O advogado foi preso preventivamente na última quarta-feira, 1º/6, e conduzido para a Casa de Custódia de Volta Redonda.

Na decisão, o magistrado aponta que causídico tem direito, na hipótese de prisão cautelar e até que ocorra o trânsito em julgado de sentença condenatória, a permanecer em sala de Estado Maior, com instalações e comodidades dignas ou, em sua falta, em prisão domiciliar, nos termos da lei 8.906/94).

“É público e notório que o sistema carcerário do Brasil não possui tais condições, conforme amplamente noticiado nos meios jornalísticos e nas vistorias realizadas pelo CNJ, de modo que se mostra ilegal a condução de advogado para casa de custódia ou presídio antes que ocorra o trânsito em julgado de ação penal condenatória.

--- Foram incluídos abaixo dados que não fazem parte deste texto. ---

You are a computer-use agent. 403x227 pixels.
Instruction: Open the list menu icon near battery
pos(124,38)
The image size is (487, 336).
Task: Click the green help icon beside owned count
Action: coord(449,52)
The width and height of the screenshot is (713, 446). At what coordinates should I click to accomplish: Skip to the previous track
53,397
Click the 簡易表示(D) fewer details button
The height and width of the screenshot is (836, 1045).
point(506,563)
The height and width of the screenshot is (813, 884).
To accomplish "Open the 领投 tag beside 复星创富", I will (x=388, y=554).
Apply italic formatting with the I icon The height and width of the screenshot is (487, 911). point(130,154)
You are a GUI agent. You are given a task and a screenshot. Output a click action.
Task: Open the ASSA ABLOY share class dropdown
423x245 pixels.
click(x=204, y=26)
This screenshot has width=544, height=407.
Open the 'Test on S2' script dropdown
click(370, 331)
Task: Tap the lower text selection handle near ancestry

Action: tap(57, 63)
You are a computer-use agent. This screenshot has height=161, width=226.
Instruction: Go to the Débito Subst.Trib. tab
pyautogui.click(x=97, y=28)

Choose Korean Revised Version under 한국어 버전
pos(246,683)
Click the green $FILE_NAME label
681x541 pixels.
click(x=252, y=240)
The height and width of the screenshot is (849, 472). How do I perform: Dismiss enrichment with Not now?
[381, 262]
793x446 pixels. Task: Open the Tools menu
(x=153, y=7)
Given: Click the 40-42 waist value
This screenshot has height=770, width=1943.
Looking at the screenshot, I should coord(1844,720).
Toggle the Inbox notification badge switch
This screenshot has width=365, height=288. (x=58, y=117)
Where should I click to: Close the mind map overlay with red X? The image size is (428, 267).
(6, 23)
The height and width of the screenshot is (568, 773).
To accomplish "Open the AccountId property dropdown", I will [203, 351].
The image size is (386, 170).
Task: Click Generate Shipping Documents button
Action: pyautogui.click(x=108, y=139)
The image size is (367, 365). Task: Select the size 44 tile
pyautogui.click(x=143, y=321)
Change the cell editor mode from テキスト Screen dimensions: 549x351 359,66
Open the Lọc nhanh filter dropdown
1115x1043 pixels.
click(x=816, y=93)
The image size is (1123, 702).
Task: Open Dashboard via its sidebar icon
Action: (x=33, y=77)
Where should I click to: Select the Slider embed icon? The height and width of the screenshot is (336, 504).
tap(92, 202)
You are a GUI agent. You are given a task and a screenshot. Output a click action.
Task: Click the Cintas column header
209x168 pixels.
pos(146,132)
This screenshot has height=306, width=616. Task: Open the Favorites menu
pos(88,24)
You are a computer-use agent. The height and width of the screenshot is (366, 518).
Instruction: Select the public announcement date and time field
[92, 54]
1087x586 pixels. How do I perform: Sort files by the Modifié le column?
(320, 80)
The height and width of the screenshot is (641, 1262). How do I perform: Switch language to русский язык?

Por sala de Estado Maior entende-se o compartimento que possa ser utilizada de forma digna e com um mínimo de higiene durante o período de custódia’, diversamente do conceito de cela ‘destinada ao aprisionamento de alguém, e, em regra, com grades e cadeados’.”

Assim, determinou a expedição de alvará para transferência do paciente para sala de Estado Maior, de unidade militar das Forças Armadas ou de uma das Forças Auxiliares, a ser identificada pela autoridade que mantém a custódia do preso, compatível com as prerrogativas do advogado preso provisoriamente, e, na sua ausência, que seja mantido em regime de prisão domiciliar.